I struggle with joining two tables containing wildcards. Here is sample table:

ClientID	SubID	Name	Category	Stream	CombinedID
2346	String1	Name1	Category1	Stream1	2346String1
2346	String2	Name1	Category2	Stream2	2346String2
2378	String3	Name2	Category2	Stream2	2378String3
2378	String4	Name2	Category3	Stream3	2378String4
2470	*	Name3	Category2	Stream3	2470*
2646	*	TBD	Category3	Stream3	2646*
*	*	TBD	Other	Other	**

What I need basically:

- If there is defined ClientID and SubID, use this as unique ID when joining towards final data table

- If there is Defined ClientID only, join only based on ID (There are multiple SubIDs that e.g. 2470 can get, but it will always be linked to same Name, Category and Stream)

- For other, not defined matches in the table (No hard linked Client ID and SubID) use Values "TBD; Other; Other".

I need this to implement into the load script.

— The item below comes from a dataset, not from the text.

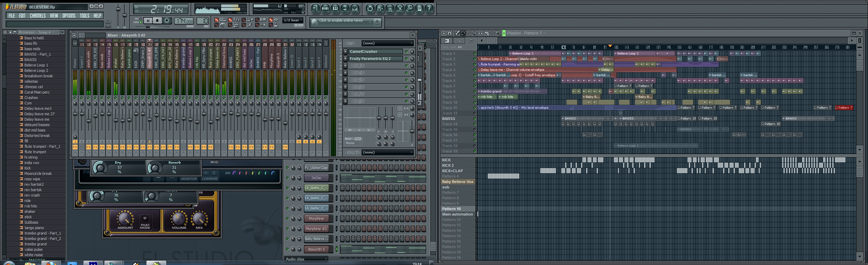This screenshot has width=868, height=265.
Task: Mute Track 3 in the playlist
Action: [x=474, y=64]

The sample table is taken from Excel, so it can be dynamically changed in case some new relationship needs to be defined. Full dataset is growing steadily and currently has over 160k rows with at least 30 fields. Each month there is approximately 2000 more rows. This dataset contains the ClientID and SubID (which combination I've wanted to use as a primary key shown in the table as CombinedID). With this approach I got stuck because of the wildcard.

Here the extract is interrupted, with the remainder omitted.